Ce jeudi 30 avril 2026, la Commission européenne a publié son évaluation du règlement relatif à la politique commune de la pêche (PCP), couvrant la décennie 2014-2024. « Cette évaluation éclairera d'éventuelles réformes de la PCP et servira de base à la vision de la Commission pour la pêche et l'aquaculture à l'horizon 2040. Les conclusions alimenteront également la stratégie plus large de l'UE en matière d'action extérieure dans le domaine de la pêche, en veillant à ce que la durabilité reste au cœur de l'engagement international », précise la Commission
L'exécutif européen a dressé un tableau mitigé du bilan de la PCP. Bien que le rapport reconnaisse certains progrès dans la réduction de la surpêche et le renforcement de la gestion de la pêche, il montre également que les gains en matière de durabilité restent insuffisants. À titre d'exemple, la reconstitution des stocks de poissons reste trop lente. Alors que la part des stocks pêchés à des niveaux durables est passée de 50 % en 2014 à 63 % en 2022 et que la pression exercée par la pêche a diminué, les stocks halieutiques ne se sont pas rétablis comme prévu.
La Commission retient que la régionalisation, cadre instauré par le PCP, a permis d'améliorer la prise de décision partagée et a permis aux États membres d'adapter les mesures au niveau régional.

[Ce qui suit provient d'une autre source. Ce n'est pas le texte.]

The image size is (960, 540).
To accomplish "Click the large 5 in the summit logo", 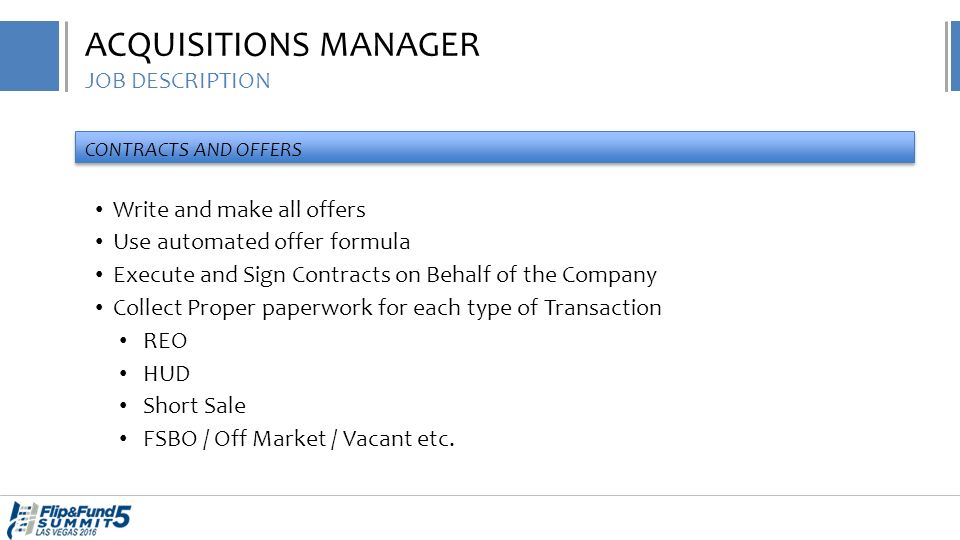I will (122, 516).
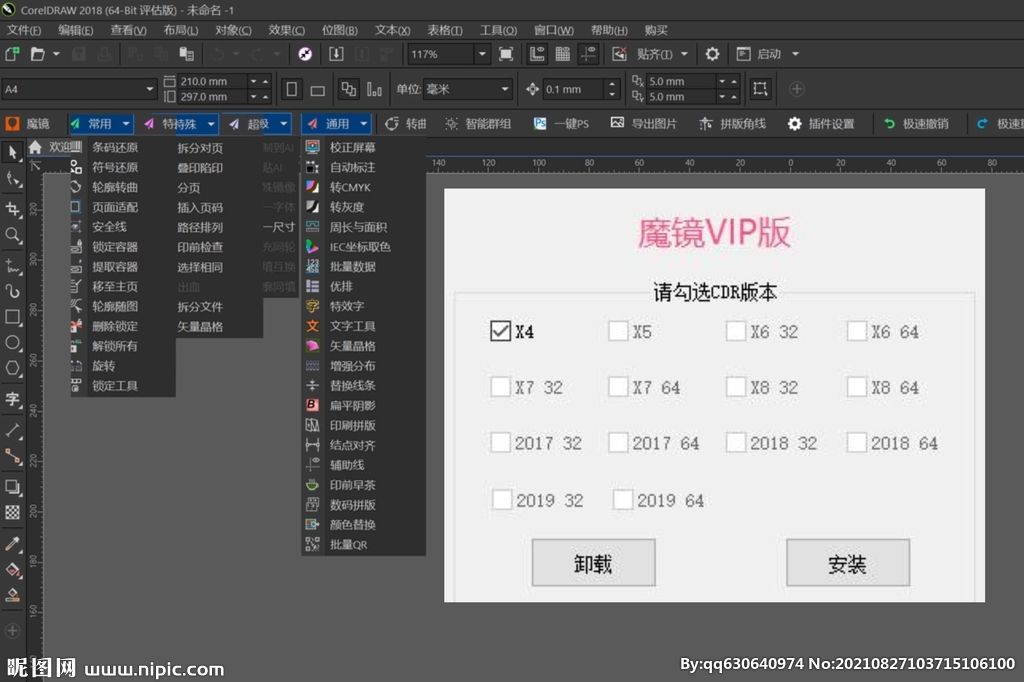Uncheck the X4 checkbox
1024x682 pixels.
(x=502, y=330)
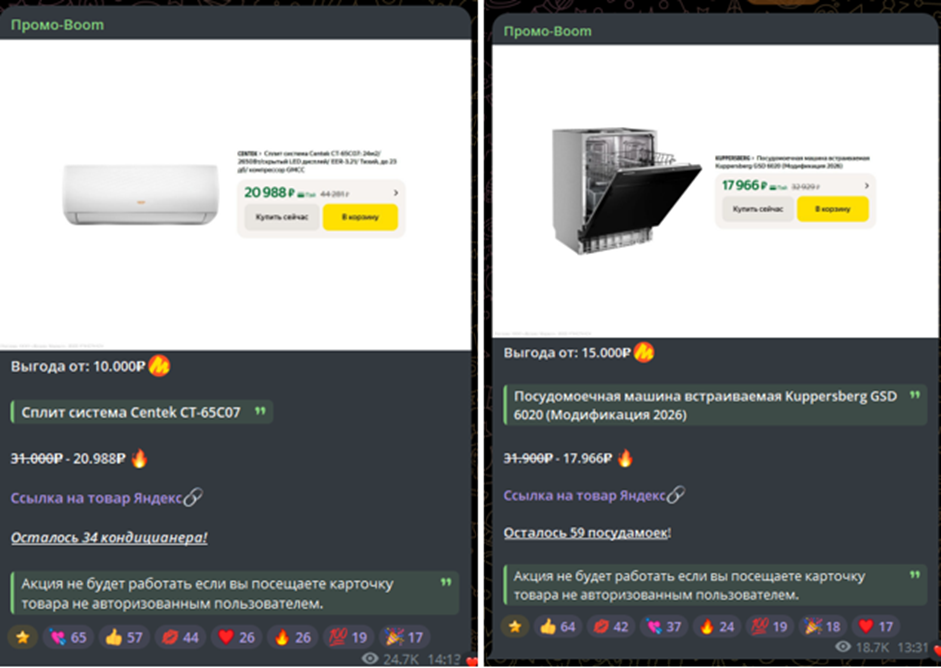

L'évaluation relève que dans la plupart des cas, ce ne sont pas tant les règles de la PCP qui posent problème, mais leur mise en œuvre et application qui restent incohérentes dans les États membres de l'Union. Autre exemple, « l'obligation de débarquement », règle imposant aux pêcheurs de ramener tous les poissons capturés à terre, même les espèces non désirées ou sous-dimensionnées, n'a pas conduit au niveau attendu d'amélioration des pratiques de pêche ou à une meilleure sélectivité, notamment en raison d'une mauvaise mise en œuvre de cette règle particulière. Cette analyse est partagée par l'ONG Oceana, qui considère que la PCP reste adaptée à ses objectifs et capable de répondre aux principales priorités de l'UE, notamment en matière de compétitivité, de résilience et de sécurité alimentaire, mais seulement si elle est mise en œuvre de manière intégrale et cohérente. « La priorité aujourd'hui n'est pas de réécrire la politique, mais de l'appliquer pleinement, a déclaré Vera Coelho, directrice exécutive et vice-présidente d'Oceana Europe. Plutôt que de compromettre ses engagements actuels en repoussant encore les échéances, l'UE doit enfin mettre un terme à la surpêche et garantir la résilience des mers et des communautés de pêcheurs ».